Document passage:
····················
I did have some great results with producing a stealthy MBB with logic gates and relays but it would be satisfying to make that happen with microcontrollers. Maybe its time to grab and Arduino and get down to it.
An Arduino Nano ought to be fine to start with. It's capable enough. You won't get microsecond-level timing, but then you don't need it for this. Tens to hundreds of milliseconds are fine, and even a few hundred milliseconds of overlap on the speakers would probably be unnoticeable to an audience.

The nut to crack is the programming language and the programming tools. When you say "arduino", you're mostly implying programming in a C++ variant. I've been writing code since the 1970s in Fortran(ugh!), Basic, Pascal, APL(!?), and now arduino's C++. If you have had any programming at all, you can work your way in by just writing down pseudocode, then transcoding the pseudocode into the language at hand, then compiling out the syntax errors. This isn't elegant, and pro coders will laugh at you for it as they did at me, but it can get you up and running. If you have had zero programming before, you'll need to work your way through some of the beginner arduino tutorials for a while. But the body of arduino tutorials is large, and some of them are very good.
····················
Given data:
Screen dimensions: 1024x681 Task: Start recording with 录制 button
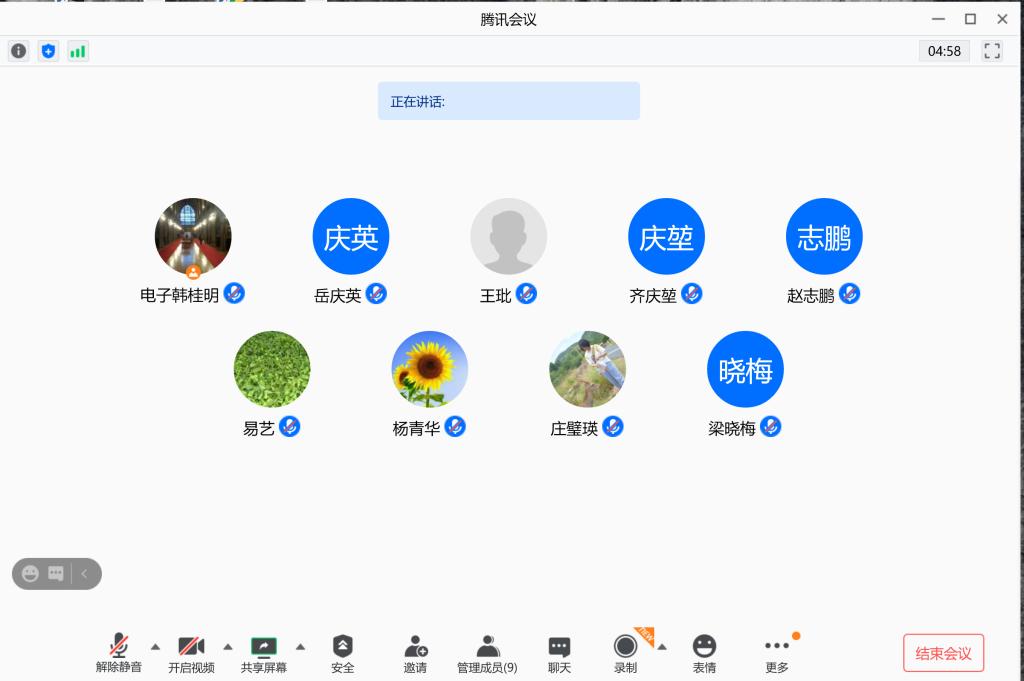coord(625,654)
····················
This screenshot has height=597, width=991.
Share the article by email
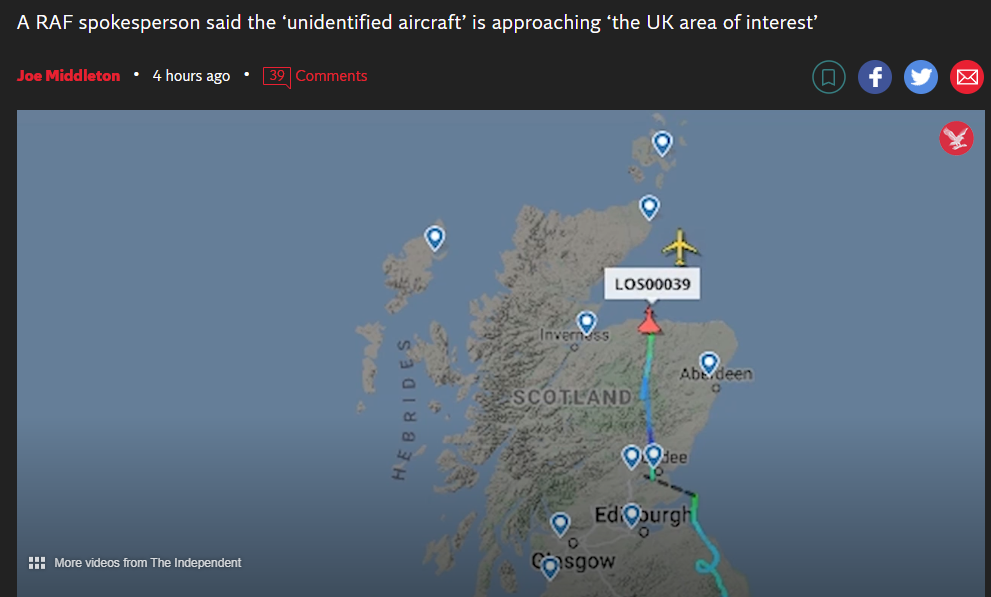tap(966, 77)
····················
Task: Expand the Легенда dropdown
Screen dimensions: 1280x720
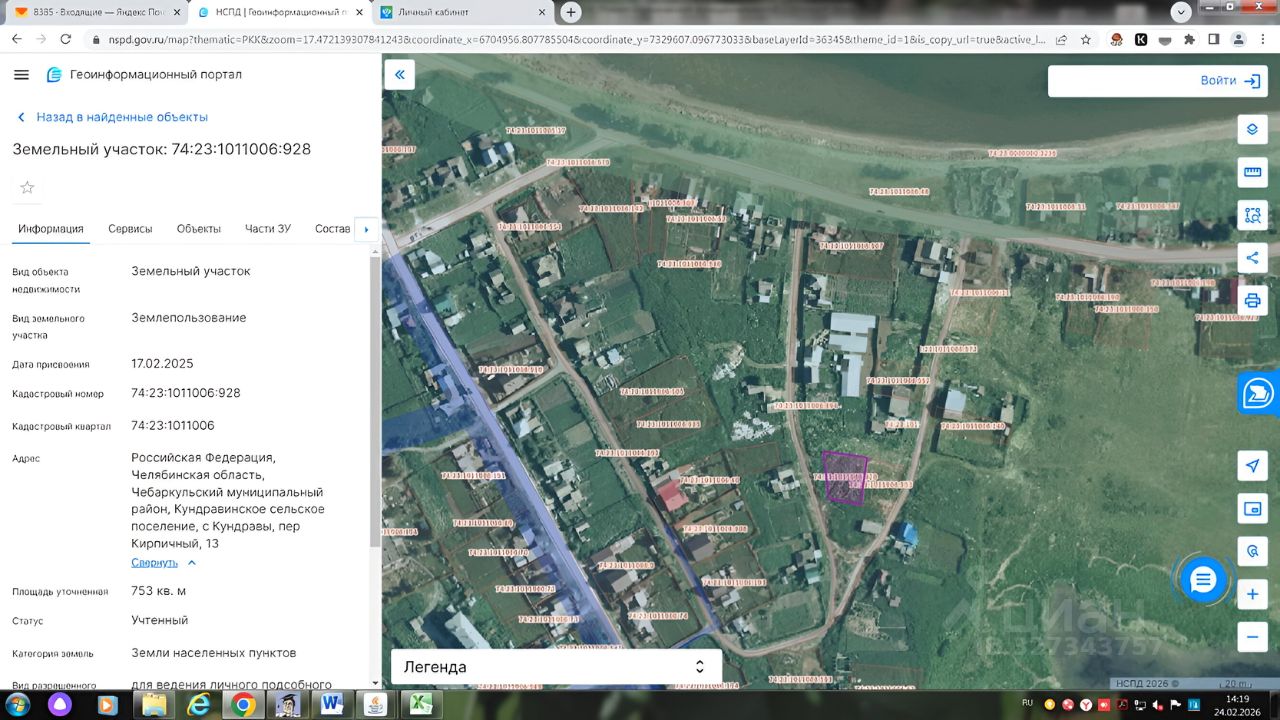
····················
Set of tasks:
• a. Which Arduino board does the Arduino programming post suggest starting with?
• b. List every programming language the writer of the Arduino programming post says they have written code in.
• c. Please extract, word for word, the passage of the Arduino programming post that begins at the words "I did have some" and stops after "to an audience.".

The solutions:
• a. An Arduino Nano.

• b. Fortran, Basic, Pascal, APL, and arduino's C++.

• c.
I did have some great results with producing a stealthy MBB with logic gates and relays but it would be satisfying to make that happen with microcontrollers. Maybe its time to grab and Arduino and get down to it.
An Arduino Nano ought to be fine to start with. It's capable enough. You won't get microsecond-level timing, but then you don't need it for this. Tens to hundreds of milliseconds are fine, and even a few hundred milliseconds of overlap on the speakers would probably be unnoticeable to an audience.